中国人と中国本土で結婚する方法 2025年施行の新「婚姻登記条例」を日本人向けに解説
中国では2025年5月10日に改正婚姻登記条例が施行されました。日本人と中国人が中国本土で結婚する場合も新条例が基準となり、外国人側には有効な旅券等と無配偶証明が求められます。日本側への婚姻届も別途必要です。
この記事のポイント
- 中国では2025年5月10日から改正婚姻登記条例が施行
- 外国人には有効な旅券等と無配偶証明が必要
- 中国で婚姻成立後、日本側へ原則3か月以内に婚姻届を行う
結論・今回のポイント
中国本土で日本人と中国人が結婚する場合、2025年5月10日に施行された改正「婚姻登記条例」が現在の基本制度です。新条例は2025年3月21日の国務院常務会議で改正案が承認され、4月6日付の国務院令第804号として公布されました。中国公民と外国人が中国本土で婚姻する場合、男女双方が婚姻登記機関へ本人出頭して共同で結婚登記を申請する仕組みです。
新しい婚姻登記制度
条例では、中国公民と外国人の婚姻登記を担当する機関を、省・自治区・直轄市人民政府の民政部門または同部門が指定する機関としています。中国国内の一般的な婚姻登記と、外国人が関係する渉外婚姻では担当窓口が異なる場合があるため、相手の居住地だけを基準に判断せず、実際に申請する地域の民政部門へ確認する必要があります。
日本人側に必要となる書類
改正条例第8条では、外国人が結婚登記を申請するとき、有効な旅券その他の有効な国際旅行証件、または中国政府主管機関が発行した外国人永久居留身分証などの身分証明書類に加え、無配偶であることを証明する書類を提出すると定めています。無配偶証明については、本国の公証機関・権限ある機関が発行し、中国の在外公館または本国の在中国公館による所定の証明を経たものなどが規定されています。国際条約に別の取扱いがある場合は、その規定が適用されます。

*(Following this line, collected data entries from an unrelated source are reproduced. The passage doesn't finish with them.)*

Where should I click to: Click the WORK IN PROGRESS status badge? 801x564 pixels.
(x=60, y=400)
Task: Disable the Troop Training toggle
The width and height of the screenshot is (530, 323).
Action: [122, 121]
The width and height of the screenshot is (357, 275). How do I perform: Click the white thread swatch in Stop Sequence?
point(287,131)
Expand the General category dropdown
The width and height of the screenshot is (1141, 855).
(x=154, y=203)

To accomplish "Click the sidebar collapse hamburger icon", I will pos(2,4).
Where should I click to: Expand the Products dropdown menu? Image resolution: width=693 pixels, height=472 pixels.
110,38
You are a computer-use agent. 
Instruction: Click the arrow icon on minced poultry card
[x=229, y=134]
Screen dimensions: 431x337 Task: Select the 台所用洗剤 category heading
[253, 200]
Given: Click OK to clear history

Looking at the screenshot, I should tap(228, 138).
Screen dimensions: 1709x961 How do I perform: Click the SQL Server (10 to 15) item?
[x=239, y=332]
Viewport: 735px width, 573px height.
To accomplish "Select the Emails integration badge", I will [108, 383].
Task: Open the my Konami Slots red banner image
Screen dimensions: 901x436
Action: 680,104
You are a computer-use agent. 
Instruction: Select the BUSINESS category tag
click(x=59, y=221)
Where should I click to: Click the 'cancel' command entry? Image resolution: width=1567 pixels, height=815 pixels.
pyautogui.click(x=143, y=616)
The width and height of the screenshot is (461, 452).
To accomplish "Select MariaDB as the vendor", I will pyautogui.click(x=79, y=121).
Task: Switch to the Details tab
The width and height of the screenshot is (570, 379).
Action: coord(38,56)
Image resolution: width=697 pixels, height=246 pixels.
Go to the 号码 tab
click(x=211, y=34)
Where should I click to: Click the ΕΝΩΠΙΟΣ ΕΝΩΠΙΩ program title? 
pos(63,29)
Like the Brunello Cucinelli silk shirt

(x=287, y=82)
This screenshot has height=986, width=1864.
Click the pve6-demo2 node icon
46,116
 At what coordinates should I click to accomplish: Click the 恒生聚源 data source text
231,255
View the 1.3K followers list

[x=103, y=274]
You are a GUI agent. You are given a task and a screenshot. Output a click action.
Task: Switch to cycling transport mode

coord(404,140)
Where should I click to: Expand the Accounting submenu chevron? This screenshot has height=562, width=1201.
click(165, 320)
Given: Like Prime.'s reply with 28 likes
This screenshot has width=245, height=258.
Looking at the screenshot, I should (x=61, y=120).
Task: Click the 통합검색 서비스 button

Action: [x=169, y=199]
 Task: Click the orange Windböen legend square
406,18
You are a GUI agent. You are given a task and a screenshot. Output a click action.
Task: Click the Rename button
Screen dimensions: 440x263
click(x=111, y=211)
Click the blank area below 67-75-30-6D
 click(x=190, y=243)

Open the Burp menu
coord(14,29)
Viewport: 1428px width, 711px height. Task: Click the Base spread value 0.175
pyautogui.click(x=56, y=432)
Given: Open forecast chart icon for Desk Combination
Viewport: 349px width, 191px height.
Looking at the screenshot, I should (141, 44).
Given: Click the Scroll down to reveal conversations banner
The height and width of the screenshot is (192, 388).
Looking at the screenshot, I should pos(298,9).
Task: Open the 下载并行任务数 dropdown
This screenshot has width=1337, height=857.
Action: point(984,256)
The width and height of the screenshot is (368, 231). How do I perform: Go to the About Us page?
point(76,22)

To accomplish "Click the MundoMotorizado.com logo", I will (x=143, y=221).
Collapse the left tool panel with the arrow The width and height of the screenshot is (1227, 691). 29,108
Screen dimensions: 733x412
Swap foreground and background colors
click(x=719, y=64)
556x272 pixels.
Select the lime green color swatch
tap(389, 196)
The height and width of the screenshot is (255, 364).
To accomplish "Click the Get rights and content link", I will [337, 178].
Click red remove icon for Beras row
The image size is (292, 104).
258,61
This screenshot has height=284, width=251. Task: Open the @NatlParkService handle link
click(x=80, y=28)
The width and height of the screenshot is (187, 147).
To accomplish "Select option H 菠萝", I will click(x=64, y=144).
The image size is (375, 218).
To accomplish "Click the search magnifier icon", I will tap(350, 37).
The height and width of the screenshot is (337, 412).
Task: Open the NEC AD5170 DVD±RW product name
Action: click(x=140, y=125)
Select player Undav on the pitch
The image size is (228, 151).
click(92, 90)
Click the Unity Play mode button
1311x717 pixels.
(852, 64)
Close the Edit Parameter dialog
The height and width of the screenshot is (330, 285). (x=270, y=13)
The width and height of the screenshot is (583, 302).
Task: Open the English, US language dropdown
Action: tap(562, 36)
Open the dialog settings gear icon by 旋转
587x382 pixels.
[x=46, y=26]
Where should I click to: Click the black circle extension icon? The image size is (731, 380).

日本人については婚姻要件具備証明書が重要になります。東京法務局は、中国では法務局または地方法務局・支局で発行した婚姻要件具備証明書でなければ認めていないとの情報を案内しているため、中国で婚姻する日本人は発行機関を含めて事前確認する必要があります。証明書の取得時には戸籍証明書、写真付き本人確認書類、相手の氏名・生年月日・国籍等の情報が必要です。
中国人側と婚姻成立
中国側当事者についても身分証明や婚姻状況に関する手続きが必要です。婚姻登記機関は提出書類を確認するとともに、本人の身分と婚姻状況について情報照合を行い、条件を満たす場合には登記して結婚証を発給します。法定婚姻年齢に達していない、一方または双方に配偶者がいる、直系血族または三代以内の傍系血族に該当するなど、条例が定める場合には登記されません。
日本側への婚姻届
中国で婚姻が成立しても、日本人の戸籍に自動的に記載されるわけではありません。外務省は、日本人と外国人が外国方式で婚姻した場合、婚姻成立日から3か月以内に在外公館または日本国内の市区町村へ婚姻届を提出するよう案内しています。婚姻証明書原本と日本語訳、外国人配偶者の婚姻時の国籍を証明する書面とその訳文などが基本資料になります。
注意点と最終確認先
中国の婚姻登記制度は2025年に大きく改正されているため、旧条例を前提にしたブログや過去の体験談には注意が必要です。また中国本土と香港は婚姻制度が異なります。日本人と中国人が中国本土で婚姻する場合は、中国側の申請予定地の民政部門、日本側の法務局・在中国日本大使館または総領事館へ最新の必要書類と認証方法を確認してください。